— Exercise —
Tally the lines in the records below that contain the string "screenshot", with case counting, and reply with only the number.

— Materials provided —

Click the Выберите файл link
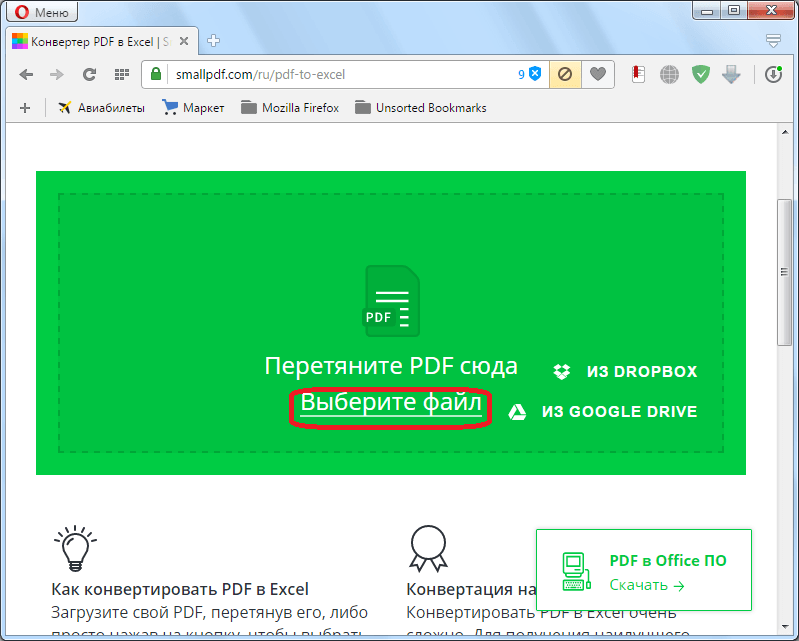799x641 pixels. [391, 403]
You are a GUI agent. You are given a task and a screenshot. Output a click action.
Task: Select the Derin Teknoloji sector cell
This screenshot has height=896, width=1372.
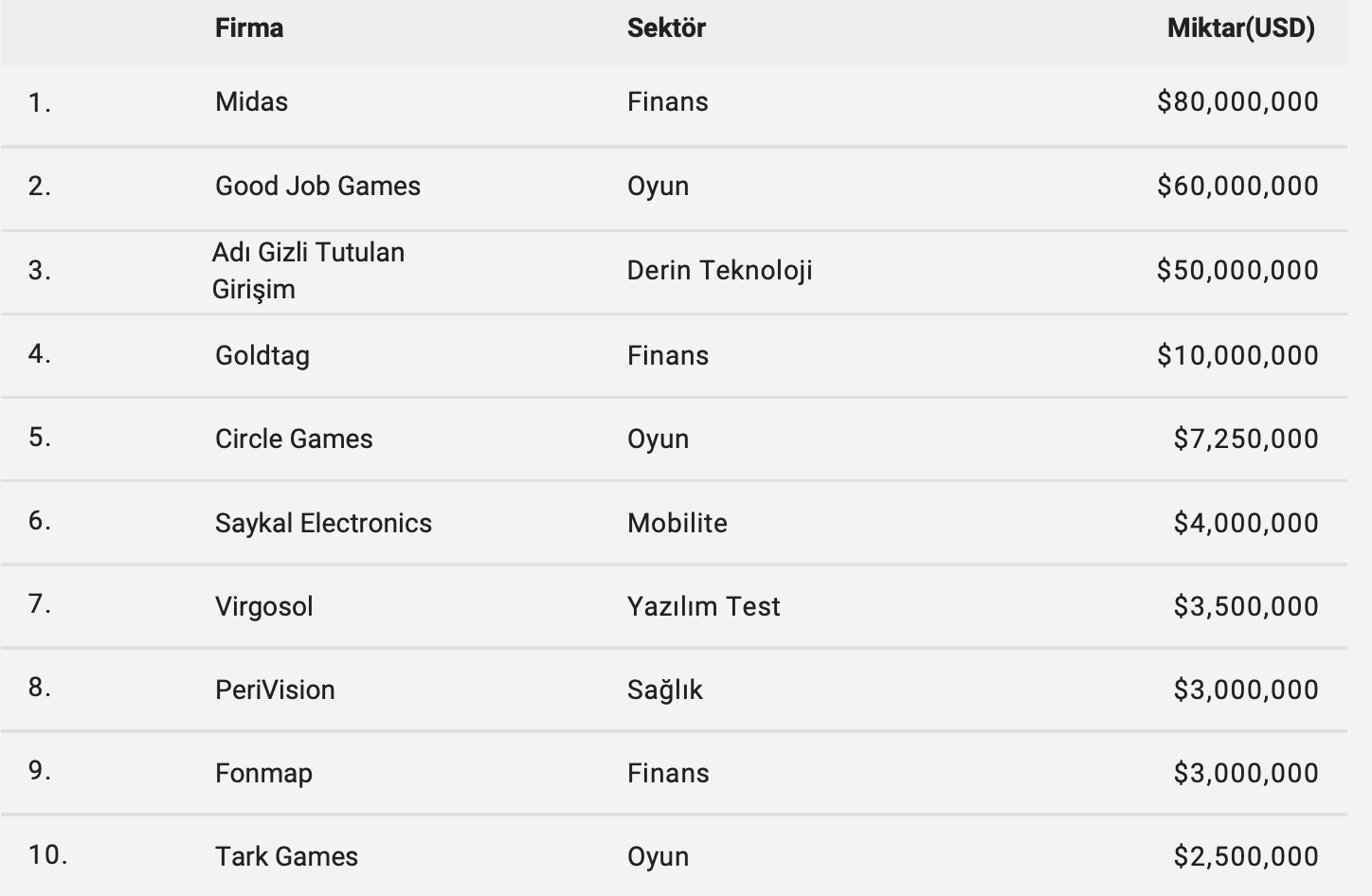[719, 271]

* * *

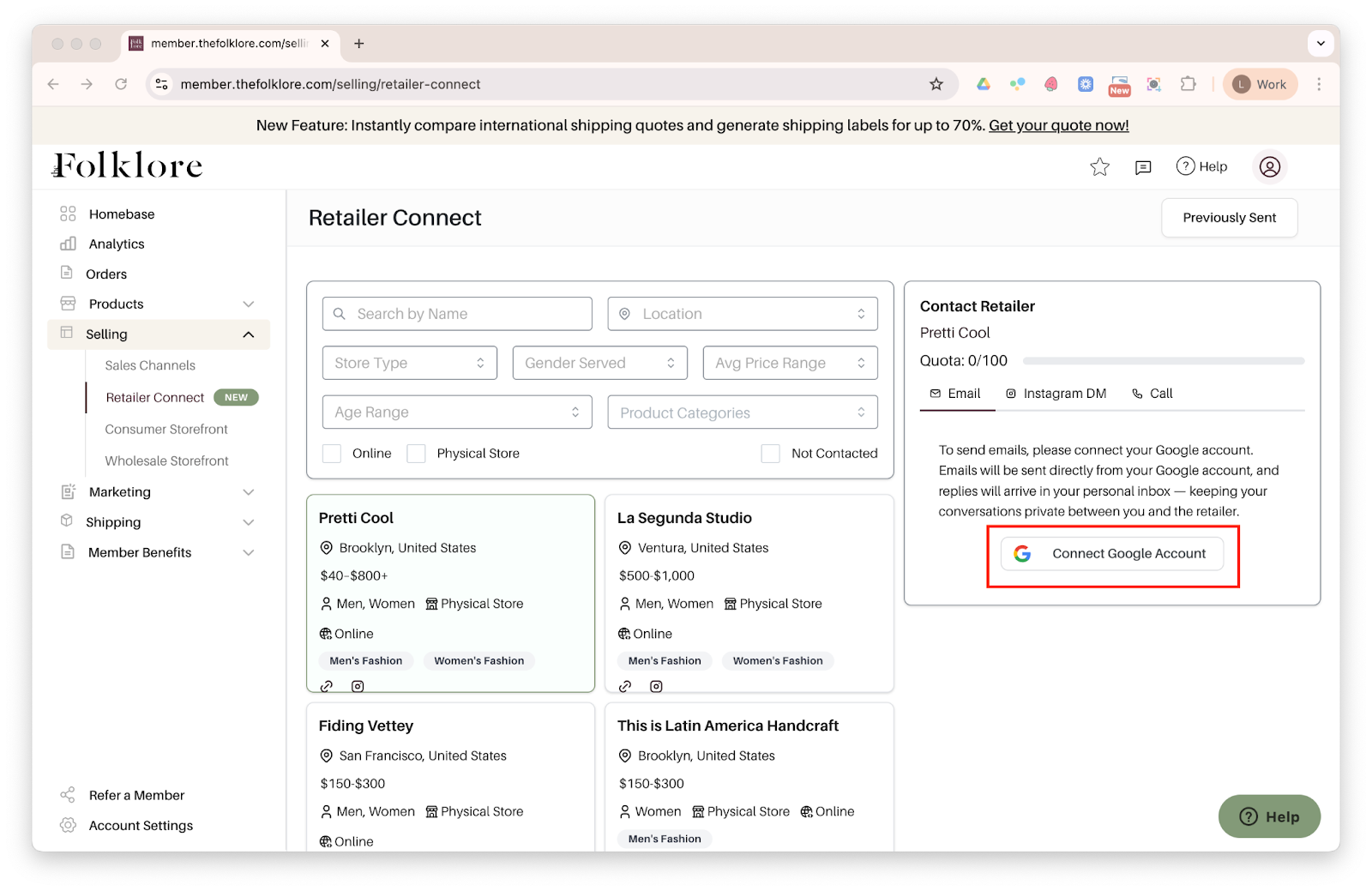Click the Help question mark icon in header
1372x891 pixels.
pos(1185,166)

— The answer —
2